Un autre point qui achoppe : le financement de cette mesure. Son coût est estimé à 7,5 Mds€, réparti entre l’État (3,2 Mds€), les collectivités locales (2,28 Mds€) et les hôpitaux (1,99 Mds€). Les collectivités locales (à travers l’Association des Maires de France, l’Assemblée des départements de France, Intercommunalités de France et Association des petites villes de France) et les hôpitaux (via la Fédération hospitalière de France) saluent unanimement cette revalorisation attendue. Cependant, ils s’inquiètent des conséquences sur les budgets des collectivités et des hôpitaux dont les caisses sont déjà dans le rouge et soulignent l’absence de prévision budgétaire par le Gouvernement pour leur permettre de financer ces nouveaux salaires de leurs agents. Les collectivités dénoncent le fait de ne pas avoir été consultées en amont par le Gouvernement et demandent des discussions immédiates et une visibilité budgétaire, tandis que la Fédération hospitalière demande un abondement de l’Ondam (l’objectif national de dépenses d’assurance maladie). Ce à quoi Stanislas Guerini promet une visibilité budgétaire d’ici l’automne.
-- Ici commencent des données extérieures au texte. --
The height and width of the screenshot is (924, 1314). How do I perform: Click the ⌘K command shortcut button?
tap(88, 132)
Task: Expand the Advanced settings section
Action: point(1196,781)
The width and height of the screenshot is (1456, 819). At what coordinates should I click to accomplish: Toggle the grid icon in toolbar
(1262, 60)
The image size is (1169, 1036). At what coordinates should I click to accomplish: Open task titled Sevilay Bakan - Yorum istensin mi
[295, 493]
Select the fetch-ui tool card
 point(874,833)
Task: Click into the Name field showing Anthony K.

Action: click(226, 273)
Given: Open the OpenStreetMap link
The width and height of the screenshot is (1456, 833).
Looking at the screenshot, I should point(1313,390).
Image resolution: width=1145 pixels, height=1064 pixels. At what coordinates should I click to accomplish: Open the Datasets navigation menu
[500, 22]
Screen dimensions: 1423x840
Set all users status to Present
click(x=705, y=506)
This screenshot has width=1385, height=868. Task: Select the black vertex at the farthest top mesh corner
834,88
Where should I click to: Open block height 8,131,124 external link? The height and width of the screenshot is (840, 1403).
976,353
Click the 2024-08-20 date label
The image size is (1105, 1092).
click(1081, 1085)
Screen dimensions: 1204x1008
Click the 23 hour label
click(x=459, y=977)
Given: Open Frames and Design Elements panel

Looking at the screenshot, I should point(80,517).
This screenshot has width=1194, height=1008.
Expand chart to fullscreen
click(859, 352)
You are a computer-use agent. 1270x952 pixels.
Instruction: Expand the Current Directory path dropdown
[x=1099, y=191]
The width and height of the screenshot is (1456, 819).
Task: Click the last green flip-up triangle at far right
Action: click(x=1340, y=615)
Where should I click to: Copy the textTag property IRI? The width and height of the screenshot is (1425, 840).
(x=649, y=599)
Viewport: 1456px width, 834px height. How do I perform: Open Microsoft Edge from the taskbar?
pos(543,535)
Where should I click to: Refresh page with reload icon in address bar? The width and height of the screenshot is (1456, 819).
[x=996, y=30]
Ainsi, au vu des première réactions syndicales et des prédictions économiques, malgré cette augmentation du point d’indice, le dossier de la revalorisation des salaires des fonctionnaires ne semble pas clos pour les mois à venir. D’ailleurs, face à l’écrasement des salaires vers le SMIC, plusieurs organisations syndicales réclament une révision des grilles. La CFDT dénonce par exemple le fait que les agents de catégorie C restent quatre ans au SMIC avant une augmentation de 8€ par mois, que les agents de catégorie B soient recrutés au même indice et restent au SMIC pendant quatre ans et que les agents de catégorie A soient recrutés avec un indice supérieur d’à peine 10% au SMIC. Pour les syndicats, ce tassement des salaires contribue aussi à la faible attractivité de la fonction publique. Le Gouvernement a annoncé une « réforme complète des grilles et de l’organisation de la fonction publique » à la fin de l’année, après les élections professionnelles. C’est donc un autre chantier à suivre ces prochains mois, qui ne manquera sûrement pas de remettre sur la table des négociations la question du point d’indice et des conditions de travail dans la fonction publique.